In picornaviruses, there are legion RNA sequences and secondary constructions within the 5 ‘ non coding part which are indispensable for the RNA reproduction. The viral protein 3CD and the host protein, PCBP binds at the 5 ‘ cloverleaf construction of the non coding part. The cellular host protein PCBP binds to loop B and the 3CD binds to loop vitamin D of the 5 ‘ cloverleaf construction. A treble composite is formed when 3CD and PCBP2 binds with the cloverleaf construction along with the viral RNA to organize RNA reproduction. When PCBP2 was depleted, there was hapless RNA synthesis in poliovirus and hence it was recognised that PCBP2 play a critical function in RNA reproduction. PABP is a cellular protein that binds to the poly ( A ) piece of land at the 3 ‘ terminal of viral RNA interact with 5 ‘ cloverleaf construction of PCBP2 and the viral protein 3CD. When the PABP at the 3 ‘ terminal interact with PCBP2 at the 5 ‘ terminal, the viral RNA may interact and hence there is an induction of reproduction procedure. Even the 3AB and 3CD proteins interact at the 5 ‘ cloverleaf construction to each other at that place by originating viral RNA reproduction. The cis-acting reproduction component ( cre ) was found within the coding part of picornavirus genomic RNA which is required for viral reproduction and viability. In aphthovirus the cre construction is at the noncoding part of the 5 ‘ terminal. The cre sequence AAACA was found in the conserved hairpin construction at the coding part of picornaviruses required for RNA reproduction. The core elements act as a binding site for viral reproduction proteins and besides as a templet for VPg uridylylation. At cre component, VPg is more efficient than at the poly ( A ) piece of land and uridylylation on cre construction leads to merely positive-strand RNA synthesis and for uridylylation and reproduction induction of the subtraction, strand uses the poly ( A ) piece of land. The interaction between 3CD with cre and cloverleaf RNA may set up the viral RNA structurally for efficient RNA reproduction. The 3 ‘ NCR and the 3 ‘ poly ( A ) piece of land forms the site of reproduction for subtraction strand RNA synthesis. The poly ( A ) piece of land at the 3 ‘ terminal maps for virus viability, impart stableness, and besides for the efficient RNA reproduction by interacting with viral RNA at the 5 ‘ terminal ( Bedard and Semler, 2004 ).

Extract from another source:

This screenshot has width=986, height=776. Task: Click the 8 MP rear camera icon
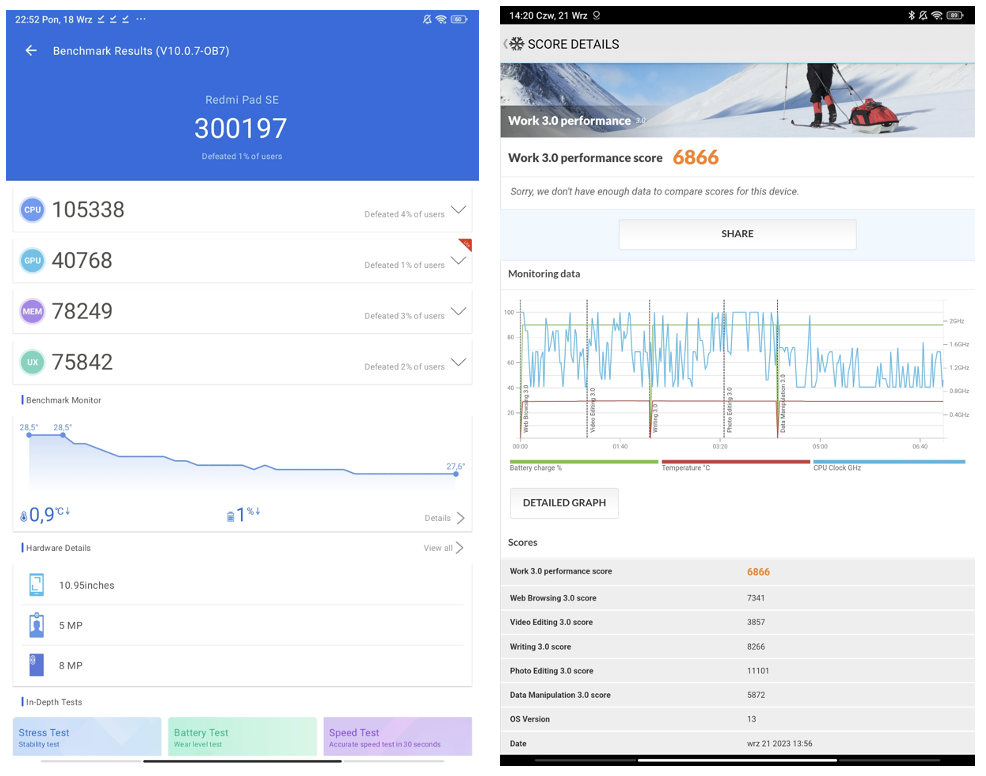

The negative strand is foremost formed by utilizing the VPg protein primer and the VPg plays an of import function in reproduction. The enzymatic activity of 3D polymerase has lead to VPg uridylylation which covalently couples with the tyrosine residue in the VPg protein. The 3 ‘ poly ( A ) piece of land templet may besides affect other host proteins for reproduction. The 2C binds at the 3 ‘ end of the negative strand demoing ATPase activity. The RNA polymerase 3D unwinds to develop viral RNA synthesis ( Bedard and Semler, 2004 ).